Armed robbery, banditry, crime and punishment, disobedience, and consequences have ethnic and political smells in Adama Barrow’s Gambia. An assessment of President Barrow’s years will not be about his never-ending bridges, road, and mega infrastructural project line contracts. It will not be about the recent establishment of school campuses of education but schools without education. The sleaze of the COVID-19 pandemic is choking the public lung and, it is scary looking at the sky and seeing that these rains are just not in a hurry to stop.

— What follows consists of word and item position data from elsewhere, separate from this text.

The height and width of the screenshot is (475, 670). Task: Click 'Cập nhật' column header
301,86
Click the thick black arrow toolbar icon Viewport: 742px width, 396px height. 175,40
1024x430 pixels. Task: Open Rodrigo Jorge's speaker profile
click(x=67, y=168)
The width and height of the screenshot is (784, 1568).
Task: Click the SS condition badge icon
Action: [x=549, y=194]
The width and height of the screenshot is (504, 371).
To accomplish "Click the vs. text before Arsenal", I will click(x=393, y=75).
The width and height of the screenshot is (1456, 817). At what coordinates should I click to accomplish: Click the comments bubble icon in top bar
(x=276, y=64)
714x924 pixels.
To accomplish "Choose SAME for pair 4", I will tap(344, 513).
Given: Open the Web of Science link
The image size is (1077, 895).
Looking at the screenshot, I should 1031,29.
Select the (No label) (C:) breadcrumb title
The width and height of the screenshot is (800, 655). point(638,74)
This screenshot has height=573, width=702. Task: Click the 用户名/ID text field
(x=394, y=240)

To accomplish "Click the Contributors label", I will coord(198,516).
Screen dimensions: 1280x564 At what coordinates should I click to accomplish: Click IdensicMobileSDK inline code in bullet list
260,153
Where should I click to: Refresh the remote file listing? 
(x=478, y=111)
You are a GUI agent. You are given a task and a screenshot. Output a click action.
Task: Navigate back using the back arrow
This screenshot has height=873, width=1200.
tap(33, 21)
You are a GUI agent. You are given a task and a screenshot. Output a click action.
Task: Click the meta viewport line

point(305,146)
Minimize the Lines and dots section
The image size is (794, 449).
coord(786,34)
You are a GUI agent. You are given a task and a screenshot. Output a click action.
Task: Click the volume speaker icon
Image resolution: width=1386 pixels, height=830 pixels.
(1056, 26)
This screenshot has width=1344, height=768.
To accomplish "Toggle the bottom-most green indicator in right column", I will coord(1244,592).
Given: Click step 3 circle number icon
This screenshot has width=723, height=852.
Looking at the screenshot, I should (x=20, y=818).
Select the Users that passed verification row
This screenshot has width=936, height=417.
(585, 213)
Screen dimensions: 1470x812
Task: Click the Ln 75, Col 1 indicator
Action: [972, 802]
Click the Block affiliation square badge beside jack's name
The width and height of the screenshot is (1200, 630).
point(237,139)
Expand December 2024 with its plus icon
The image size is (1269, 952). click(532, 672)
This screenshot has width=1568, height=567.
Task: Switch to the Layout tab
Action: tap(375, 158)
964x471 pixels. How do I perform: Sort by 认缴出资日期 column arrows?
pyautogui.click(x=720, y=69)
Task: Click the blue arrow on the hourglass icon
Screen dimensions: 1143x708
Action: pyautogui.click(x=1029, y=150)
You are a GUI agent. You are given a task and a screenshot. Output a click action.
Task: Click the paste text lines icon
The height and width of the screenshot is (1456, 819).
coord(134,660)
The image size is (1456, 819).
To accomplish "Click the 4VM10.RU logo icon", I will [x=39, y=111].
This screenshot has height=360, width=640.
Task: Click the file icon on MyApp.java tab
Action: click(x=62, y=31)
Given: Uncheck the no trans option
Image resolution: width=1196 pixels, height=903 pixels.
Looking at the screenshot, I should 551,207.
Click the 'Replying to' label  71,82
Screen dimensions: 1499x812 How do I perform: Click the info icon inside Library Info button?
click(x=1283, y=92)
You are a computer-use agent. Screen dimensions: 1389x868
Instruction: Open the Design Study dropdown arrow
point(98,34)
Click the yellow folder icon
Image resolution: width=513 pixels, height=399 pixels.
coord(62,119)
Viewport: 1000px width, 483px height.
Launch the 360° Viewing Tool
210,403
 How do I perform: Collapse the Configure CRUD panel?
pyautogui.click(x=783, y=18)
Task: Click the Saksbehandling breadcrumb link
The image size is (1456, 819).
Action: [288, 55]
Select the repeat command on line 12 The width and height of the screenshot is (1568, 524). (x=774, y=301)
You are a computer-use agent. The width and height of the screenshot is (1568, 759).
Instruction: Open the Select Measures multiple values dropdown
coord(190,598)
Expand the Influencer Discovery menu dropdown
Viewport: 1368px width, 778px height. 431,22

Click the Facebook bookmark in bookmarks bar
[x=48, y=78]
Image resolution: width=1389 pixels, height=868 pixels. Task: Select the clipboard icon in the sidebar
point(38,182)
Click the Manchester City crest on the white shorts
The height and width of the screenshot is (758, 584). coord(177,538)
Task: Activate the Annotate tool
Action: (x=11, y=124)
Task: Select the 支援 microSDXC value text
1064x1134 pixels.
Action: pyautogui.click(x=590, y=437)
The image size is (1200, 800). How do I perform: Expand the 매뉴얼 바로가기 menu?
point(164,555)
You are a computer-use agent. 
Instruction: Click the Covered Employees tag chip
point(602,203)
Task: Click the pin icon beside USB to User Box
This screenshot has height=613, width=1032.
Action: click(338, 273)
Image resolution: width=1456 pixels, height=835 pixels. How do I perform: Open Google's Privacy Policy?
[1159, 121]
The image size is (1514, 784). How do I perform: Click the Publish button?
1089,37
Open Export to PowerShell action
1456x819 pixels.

Fatoumatta: We will celebrate almost five years of the end of dictatorship to democratic rule. However, there is a storm of hunger complemented by blistering insecurity and disease across the land. Depressing stories of badness daily clog the air in the length and breadth of the country. In Adama Barrow’s five years, the stench of death has fouled the air while a nervous president wrings his hands that COVID-19 may be devastating the world, but it was not his people’s concern. Armed robbery and banditry had so far distressed people. As a result, there is a pall of darkness over the land, length, and breadth. At the same time, rank incompetence continues to define the governance of our affairs.
Nevertheless, President Barrow and his courtiers will dance at the dawn of December 4, 2021. We know, of course, that the gods do not cheat the idler twice. If they deprive him of his arms, they endow him with a sharp mouth.